Para Bourdieu (1990), o sistema de estratégias pode ser definido como seqüências ordenadas e orientadas de práticas que todo grupo empreende para se produzir como tal. As estratégias são empregadas a fim de que possam se produzir ou se reproduzir, isto é, "criar e perpetuar sua unidade, sua existência enquanto grupo, o que é quase sempre, em todas as sociedades, a condição da perpetuação da sua posição no espaço social" (p. 94).

A maior parte das estratégias dos agentes sociais é produto de um encontro entre um habitus e um campo.
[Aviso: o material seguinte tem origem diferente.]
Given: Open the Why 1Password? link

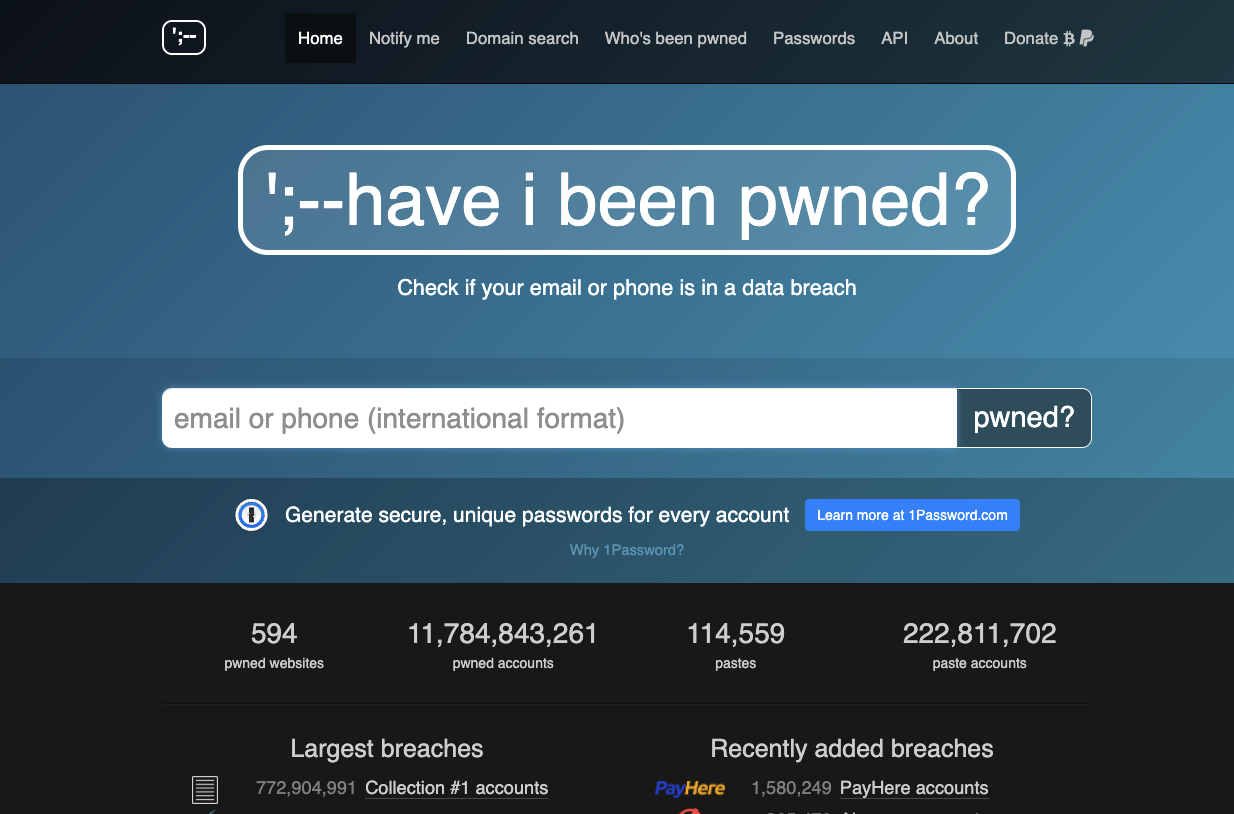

Na disputa que se trava no interior do campo educacional, o que prevalece é o capital cultural: códigos legítimos, culturalmente legitimados e socialmente valorizados em um determinado momento histórico (Bourdieu, 1983). Ao analisar as estratégias investidas pelos intelectuais católicos por meio do discurso educacional, deve ser considerado o nível de capital cultural e simbólico que o grupo possui e insere estrategicamente na disputa como instrumentos de lutas.

Na luta em que ambos os grupos estavam colocados, para impor o valor de seu produto e de sua própria autoridade, estava em jogo a melhor definição dos termos componentes do campo (melhor projeto educacional, métodos, teorias, fins e correntes filosóficas), que estivesse de acordo com seus interesses específicos. A definição mais apropriada permitiria ao grupo ocupar legitimamente a posição dominante. Nesse tipo de disputa, o que é percebido como importante e interessante pelo grupo é o que tem chances de ser reconhecido como importante e interessante pelos outros (Bourdieu, 1983). Contra os liberais, as formulações discursivas dos católicos tiveram que ser articuladas para mostrar a Igreja como o grupo mais relevante e, ao mesmo tempo, para desqualificar o oponente. Para isso, seus representantes precisaram ressignificar as principais correntes filosóficas, sociológicas e psicológicas em voga no momento.

A Escola Nova e John Dewey no discurso de autores católicos

De acordo com Bourdieu (1998b), o valor do discurso depende da relação de forças que se estabelece concretamente entre as competências lingüísticas dos locutores, entendidas ao mesmo tempo como capacidade de produção, de apropriação e apreciação ou, em outros termos, "como capacidade de que dispõem os diferentes agentes envolvidos na troca para impor os critérios de apreciação mais favoráveis a seus produtos" (p. 54).

No caso em estudo, devem ser considerados os objetivos que engendraram o discurso, bem como os mecanismos que o legitimaram, de modo a possibilitar uma reflexão sobre seu poder e as razões de seu empreendimento. Estrategicamente, o discurso foi uma maneira perspicaz de o grupo católico permanecer na arena de combate, pois era voltado principalmente para a classe católica, visando garantir a existência de agentes dotados de habitus cristão.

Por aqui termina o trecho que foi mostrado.